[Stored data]

+++++

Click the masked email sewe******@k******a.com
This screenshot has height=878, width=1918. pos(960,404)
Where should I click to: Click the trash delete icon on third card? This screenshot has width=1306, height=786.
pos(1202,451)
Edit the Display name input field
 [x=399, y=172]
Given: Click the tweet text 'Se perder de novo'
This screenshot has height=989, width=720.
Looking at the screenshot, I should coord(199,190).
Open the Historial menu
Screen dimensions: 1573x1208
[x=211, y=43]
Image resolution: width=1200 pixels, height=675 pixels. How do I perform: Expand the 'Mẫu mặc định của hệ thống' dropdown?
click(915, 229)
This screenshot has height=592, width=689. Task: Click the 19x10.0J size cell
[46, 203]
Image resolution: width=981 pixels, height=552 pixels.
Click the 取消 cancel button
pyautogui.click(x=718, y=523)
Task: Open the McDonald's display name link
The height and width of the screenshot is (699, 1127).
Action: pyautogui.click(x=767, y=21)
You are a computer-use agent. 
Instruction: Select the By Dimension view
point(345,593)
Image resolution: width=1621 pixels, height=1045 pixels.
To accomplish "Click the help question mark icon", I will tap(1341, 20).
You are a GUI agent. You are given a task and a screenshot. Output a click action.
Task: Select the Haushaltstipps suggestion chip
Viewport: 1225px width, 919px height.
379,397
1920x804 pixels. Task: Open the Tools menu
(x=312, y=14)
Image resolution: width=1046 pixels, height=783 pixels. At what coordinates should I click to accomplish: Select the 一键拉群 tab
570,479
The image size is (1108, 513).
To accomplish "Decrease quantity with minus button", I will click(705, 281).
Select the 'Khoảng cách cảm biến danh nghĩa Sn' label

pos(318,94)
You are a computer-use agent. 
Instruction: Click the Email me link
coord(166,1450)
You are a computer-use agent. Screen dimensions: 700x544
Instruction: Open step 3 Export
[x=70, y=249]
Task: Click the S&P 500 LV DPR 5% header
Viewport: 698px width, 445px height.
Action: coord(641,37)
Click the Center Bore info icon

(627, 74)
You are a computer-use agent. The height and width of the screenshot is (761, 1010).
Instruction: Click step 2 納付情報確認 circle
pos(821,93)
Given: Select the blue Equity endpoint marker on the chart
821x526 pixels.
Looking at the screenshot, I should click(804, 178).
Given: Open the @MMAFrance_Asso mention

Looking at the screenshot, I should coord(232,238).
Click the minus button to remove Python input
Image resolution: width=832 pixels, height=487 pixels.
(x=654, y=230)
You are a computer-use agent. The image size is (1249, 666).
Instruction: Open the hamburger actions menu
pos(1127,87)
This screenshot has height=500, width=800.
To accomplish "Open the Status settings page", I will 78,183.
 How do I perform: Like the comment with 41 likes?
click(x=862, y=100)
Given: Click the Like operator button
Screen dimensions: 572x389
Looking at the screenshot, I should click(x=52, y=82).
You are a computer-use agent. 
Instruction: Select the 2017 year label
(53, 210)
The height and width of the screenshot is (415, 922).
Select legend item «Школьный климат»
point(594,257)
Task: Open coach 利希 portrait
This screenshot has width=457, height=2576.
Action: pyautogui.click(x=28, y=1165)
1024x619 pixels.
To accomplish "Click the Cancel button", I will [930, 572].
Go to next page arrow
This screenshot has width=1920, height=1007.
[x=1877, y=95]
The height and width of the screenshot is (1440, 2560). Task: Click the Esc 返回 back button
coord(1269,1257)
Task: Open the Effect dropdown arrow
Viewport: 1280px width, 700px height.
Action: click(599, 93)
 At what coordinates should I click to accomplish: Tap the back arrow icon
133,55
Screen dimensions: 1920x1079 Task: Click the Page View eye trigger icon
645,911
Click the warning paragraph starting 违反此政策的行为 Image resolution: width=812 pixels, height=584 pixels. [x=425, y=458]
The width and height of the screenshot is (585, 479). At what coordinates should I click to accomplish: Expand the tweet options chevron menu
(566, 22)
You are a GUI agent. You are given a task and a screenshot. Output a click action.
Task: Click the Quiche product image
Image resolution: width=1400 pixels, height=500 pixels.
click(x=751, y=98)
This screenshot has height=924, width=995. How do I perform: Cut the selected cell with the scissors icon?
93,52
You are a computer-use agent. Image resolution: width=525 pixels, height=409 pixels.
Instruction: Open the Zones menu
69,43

+++++

INSTRUCTIONS TO FOLLOW →
Give back the data above, repeating every record exactly.

EXERCISE OUTPUT →
Click the masked email sewe******@k******a.com
This screenshot has height=878, width=1918. pos(960,404)
Where should I click to: Click the trash delete icon on third card? This screenshot has width=1306, height=786.
pos(1202,451)
Edit the Display name input field
 [x=399, y=172]
Given: Click the tweet text 'Se perder de novo'
This screenshot has height=989, width=720.
Looking at the screenshot, I should coord(199,190).
Open the Historial menu
Screen dimensions: 1573x1208
[x=211, y=43]
Image resolution: width=1200 pixels, height=675 pixels. How do I perform: Expand the 'Mẫu mặc định của hệ thống' dropdown?
click(915, 229)
This screenshot has height=592, width=689. Task: Click the 19x10.0J size cell
[46, 203]
Image resolution: width=981 pixels, height=552 pixels.
Click the 取消 cancel button
pyautogui.click(x=718, y=523)
Task: Open the McDonald's display name link
The height and width of the screenshot is (699, 1127).
Action: pyautogui.click(x=767, y=21)
You are a computer-use agent. 
Instruction: Select the By Dimension view
point(345,593)
Image resolution: width=1621 pixels, height=1045 pixels.
To accomplish "Click the help question mark icon", I will tap(1341, 20).
You are a GUI agent. You are given a task and a screenshot. Output a click action.
Task: Select the Haushaltstipps suggestion chip
Viewport: 1225px width, 919px height.
379,397
1920x804 pixels. Task: Open the Tools menu
(x=312, y=14)
Image resolution: width=1046 pixels, height=783 pixels. At what coordinates should I click to accomplish: Select the 一键拉群 tab
570,479
The image size is (1108, 513).
To accomplish "Decrease quantity with minus button", I will click(705, 281).
Select the 'Khoảng cách cảm biến danh nghĩa Sn' label

pos(318,94)
You are a computer-use agent. 
Instruction: Click the Email me link
coord(166,1450)
You are a computer-use agent. Screen dimensions: 700x544
Instruction: Open step 3 Export
[x=70, y=249]
Task: Click the S&P 500 LV DPR 5% header
Viewport: 698px width, 445px height.
Action: coord(641,37)
Click the Center Bore info icon

(627, 74)
You are a computer-use agent. The height and width of the screenshot is (761, 1010).
Instruction: Click step 2 納付情報確認 circle
pos(821,93)
Given: Select the blue Equity endpoint marker on the chart
821x526 pixels.
Looking at the screenshot, I should click(804, 178).
Given: Open the @MMAFrance_Asso mention

Looking at the screenshot, I should coord(232,238).
Click the minus button to remove Python input
Image resolution: width=832 pixels, height=487 pixels.
(x=654, y=230)
You are a computer-use agent. The image size is (1249, 666).
Instruction: Open the hamburger actions menu
pos(1127,87)
This screenshot has height=500, width=800.
To accomplish "Open the Status settings page", I will 78,183.
 How do I perform: Like the comment with 41 likes?
click(x=862, y=100)
Given: Click the Like operator button
Screen dimensions: 572x389
Looking at the screenshot, I should click(x=52, y=82).
You are a computer-use agent. 
Instruction: Select the 2017 year label
(53, 210)
The height and width of the screenshot is (415, 922).
Select legend item «Школьный климат»
point(594,257)
Task: Open coach 利希 portrait
This screenshot has width=457, height=2576.
Action: pyautogui.click(x=28, y=1165)
1024x619 pixels.
To accomplish "Click the Cancel button", I will [930, 572].
Go to next page arrow
This screenshot has width=1920, height=1007.
[x=1877, y=95]
The height and width of the screenshot is (1440, 2560). Task: Click the Esc 返回 back button
coord(1269,1257)
Task: Open the Effect dropdown arrow
Viewport: 1280px width, 700px height.
Action: click(599, 93)
 At what coordinates should I click to accomplish: Tap the back arrow icon
133,55
Screen dimensions: 1920x1079 Task: Click the Page View eye trigger icon
645,911
Click the warning paragraph starting 违反此政策的行为 Image resolution: width=812 pixels, height=584 pixels. [x=425, y=458]
The width and height of the screenshot is (585, 479). At what coordinates should I click to accomplish: Expand the tweet options chevron menu
(566, 22)
You are a GUI agent. You are given a task and a screenshot. Output a click action.
Task: Click the Quiche product image
Image resolution: width=1400 pixels, height=500 pixels.
click(x=751, y=98)
This screenshot has height=924, width=995. How do I perform: Cut the selected cell with the scissors icon?
93,52
You are a computer-use agent. Image resolution: width=525 pixels, height=409 pixels.
Instruction: Open the Zones menu
69,43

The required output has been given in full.